**EXERCISE OBJECTIVE**
Using the records below, write out again exactly the lines that begin at the line containing "You are a computer-use agent. 1264x671" and end at the line containing "The image size is (1659, 2212).", and no other lines.

Collected data entries
===============
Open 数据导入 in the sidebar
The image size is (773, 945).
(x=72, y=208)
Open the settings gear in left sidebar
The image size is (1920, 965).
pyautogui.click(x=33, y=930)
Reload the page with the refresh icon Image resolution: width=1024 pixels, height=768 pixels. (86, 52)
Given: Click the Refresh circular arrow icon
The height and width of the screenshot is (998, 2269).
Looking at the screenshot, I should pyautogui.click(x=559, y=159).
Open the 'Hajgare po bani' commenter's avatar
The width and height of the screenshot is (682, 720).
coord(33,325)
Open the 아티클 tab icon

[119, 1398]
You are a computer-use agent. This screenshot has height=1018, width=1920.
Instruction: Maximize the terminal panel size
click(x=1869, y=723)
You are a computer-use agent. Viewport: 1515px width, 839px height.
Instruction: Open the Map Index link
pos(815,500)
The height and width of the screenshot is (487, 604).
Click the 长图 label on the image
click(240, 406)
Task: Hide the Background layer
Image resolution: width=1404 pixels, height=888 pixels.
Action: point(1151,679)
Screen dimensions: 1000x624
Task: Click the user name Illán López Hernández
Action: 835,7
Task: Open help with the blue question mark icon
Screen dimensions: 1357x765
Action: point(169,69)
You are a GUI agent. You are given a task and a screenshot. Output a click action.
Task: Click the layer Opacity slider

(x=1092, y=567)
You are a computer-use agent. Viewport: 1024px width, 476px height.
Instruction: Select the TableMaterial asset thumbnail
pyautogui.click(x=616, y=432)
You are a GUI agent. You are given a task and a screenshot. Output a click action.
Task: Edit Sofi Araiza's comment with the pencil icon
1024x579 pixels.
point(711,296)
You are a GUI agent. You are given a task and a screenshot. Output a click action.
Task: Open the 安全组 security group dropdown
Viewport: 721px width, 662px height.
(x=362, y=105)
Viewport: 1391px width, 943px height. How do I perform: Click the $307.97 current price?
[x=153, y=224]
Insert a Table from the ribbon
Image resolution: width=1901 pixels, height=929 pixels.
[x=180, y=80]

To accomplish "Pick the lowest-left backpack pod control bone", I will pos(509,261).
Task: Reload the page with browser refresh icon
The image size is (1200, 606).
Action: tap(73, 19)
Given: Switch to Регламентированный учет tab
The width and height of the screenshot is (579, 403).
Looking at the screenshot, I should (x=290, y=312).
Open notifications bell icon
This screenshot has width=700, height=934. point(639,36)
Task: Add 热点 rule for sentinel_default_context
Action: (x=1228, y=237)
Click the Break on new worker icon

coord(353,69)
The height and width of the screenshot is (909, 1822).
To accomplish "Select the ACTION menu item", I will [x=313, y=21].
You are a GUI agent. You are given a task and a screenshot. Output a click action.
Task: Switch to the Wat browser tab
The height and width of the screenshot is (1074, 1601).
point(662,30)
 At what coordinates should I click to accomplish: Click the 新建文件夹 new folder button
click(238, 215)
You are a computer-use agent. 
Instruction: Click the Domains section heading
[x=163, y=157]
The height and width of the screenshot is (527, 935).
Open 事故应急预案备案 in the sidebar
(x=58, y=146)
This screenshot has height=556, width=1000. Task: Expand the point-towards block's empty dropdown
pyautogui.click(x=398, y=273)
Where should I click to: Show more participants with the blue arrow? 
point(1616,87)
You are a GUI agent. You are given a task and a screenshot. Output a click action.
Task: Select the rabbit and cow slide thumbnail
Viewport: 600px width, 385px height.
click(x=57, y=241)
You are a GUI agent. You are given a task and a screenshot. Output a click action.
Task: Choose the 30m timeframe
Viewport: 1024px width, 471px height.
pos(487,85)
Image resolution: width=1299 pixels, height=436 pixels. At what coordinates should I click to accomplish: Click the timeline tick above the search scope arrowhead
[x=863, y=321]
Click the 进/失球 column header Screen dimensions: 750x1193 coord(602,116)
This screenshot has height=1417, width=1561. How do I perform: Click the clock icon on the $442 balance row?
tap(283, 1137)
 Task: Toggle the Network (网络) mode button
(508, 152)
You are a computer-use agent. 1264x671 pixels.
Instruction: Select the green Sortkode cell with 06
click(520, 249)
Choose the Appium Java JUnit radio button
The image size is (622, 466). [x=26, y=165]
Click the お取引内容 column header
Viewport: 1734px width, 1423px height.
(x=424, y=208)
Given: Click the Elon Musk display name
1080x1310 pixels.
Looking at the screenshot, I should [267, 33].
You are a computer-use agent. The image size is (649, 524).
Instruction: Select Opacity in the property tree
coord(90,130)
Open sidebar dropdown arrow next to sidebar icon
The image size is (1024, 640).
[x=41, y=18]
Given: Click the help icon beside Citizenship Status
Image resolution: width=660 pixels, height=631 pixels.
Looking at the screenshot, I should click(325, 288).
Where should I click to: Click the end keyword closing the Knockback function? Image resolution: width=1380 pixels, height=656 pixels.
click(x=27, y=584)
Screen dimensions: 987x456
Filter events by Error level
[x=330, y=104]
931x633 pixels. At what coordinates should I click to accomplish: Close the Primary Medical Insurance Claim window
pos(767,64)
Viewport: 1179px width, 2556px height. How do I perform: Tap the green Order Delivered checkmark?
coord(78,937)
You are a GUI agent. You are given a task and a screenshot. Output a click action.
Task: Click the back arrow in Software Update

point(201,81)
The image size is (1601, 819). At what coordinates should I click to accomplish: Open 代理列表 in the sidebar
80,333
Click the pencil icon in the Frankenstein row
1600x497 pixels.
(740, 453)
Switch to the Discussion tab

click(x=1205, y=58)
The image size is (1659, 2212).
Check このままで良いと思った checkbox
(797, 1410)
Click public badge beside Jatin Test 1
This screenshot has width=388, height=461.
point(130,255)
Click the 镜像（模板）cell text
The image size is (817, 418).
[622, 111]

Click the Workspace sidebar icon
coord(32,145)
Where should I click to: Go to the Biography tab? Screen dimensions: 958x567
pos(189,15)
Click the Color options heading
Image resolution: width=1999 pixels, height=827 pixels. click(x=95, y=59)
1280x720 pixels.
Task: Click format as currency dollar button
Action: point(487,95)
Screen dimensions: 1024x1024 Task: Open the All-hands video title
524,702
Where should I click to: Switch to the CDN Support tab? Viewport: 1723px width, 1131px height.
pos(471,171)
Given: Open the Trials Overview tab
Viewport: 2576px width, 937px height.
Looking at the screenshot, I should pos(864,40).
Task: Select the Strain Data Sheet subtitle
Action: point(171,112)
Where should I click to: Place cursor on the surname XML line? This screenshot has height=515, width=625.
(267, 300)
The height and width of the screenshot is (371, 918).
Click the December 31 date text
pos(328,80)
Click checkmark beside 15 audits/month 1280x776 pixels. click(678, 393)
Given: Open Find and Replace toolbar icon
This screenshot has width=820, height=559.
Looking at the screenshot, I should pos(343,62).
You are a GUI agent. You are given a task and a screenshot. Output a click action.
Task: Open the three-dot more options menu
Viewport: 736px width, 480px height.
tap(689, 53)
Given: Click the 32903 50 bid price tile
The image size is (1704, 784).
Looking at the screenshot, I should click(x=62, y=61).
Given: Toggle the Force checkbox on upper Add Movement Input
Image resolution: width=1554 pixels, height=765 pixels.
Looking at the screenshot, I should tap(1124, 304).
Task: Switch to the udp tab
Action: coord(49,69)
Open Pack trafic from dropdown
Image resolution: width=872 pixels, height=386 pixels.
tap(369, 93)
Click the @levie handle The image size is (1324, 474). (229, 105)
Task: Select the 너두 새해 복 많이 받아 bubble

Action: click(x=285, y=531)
===============
**YOUR SOLUTION**
You are a computer-use agent. 1264x671 pixels.
Instruction: Select the green Sortkode cell with 06
click(520, 249)
Choose the Appium Java JUnit radio button
The image size is (622, 466). [x=26, y=165]
Click the お取引内容 column header
Viewport: 1734px width, 1423px height.
(x=424, y=208)
Given: Click the Elon Musk display name
1080x1310 pixels.
Looking at the screenshot, I should [267, 33].
You are a computer-use agent. The image size is (649, 524).
Instruction: Select Opacity in the property tree
coord(90,130)
Open sidebar dropdown arrow next to sidebar icon
The image size is (1024, 640).
[x=41, y=18]
Given: Click the help icon beside Citizenship Status
Image resolution: width=660 pixels, height=631 pixels.
Looking at the screenshot, I should click(325, 288).
Where should I click to: Click the end keyword closing the Knockback function? Image resolution: width=1380 pixels, height=656 pixels.
click(x=27, y=584)
Screen dimensions: 987x456
Filter events by Error level
[x=330, y=104]
931x633 pixels. At what coordinates should I click to accomplish: Close the Primary Medical Insurance Claim window
pos(767,64)
Viewport: 1179px width, 2556px height. How do I perform: Tap the green Order Delivered checkmark?
coord(78,937)
You are a GUI agent. You are given a task and a screenshot. Output a click action.
Task: Click the back arrow in Software Update

point(201,81)
The image size is (1601, 819). At what coordinates should I click to accomplish: Open 代理列表 in the sidebar
80,333
Click the pencil icon in the Frankenstein row
1600x497 pixels.
(740, 453)
Switch to the Discussion tab

click(x=1205, y=58)
The image size is (1659, 2212).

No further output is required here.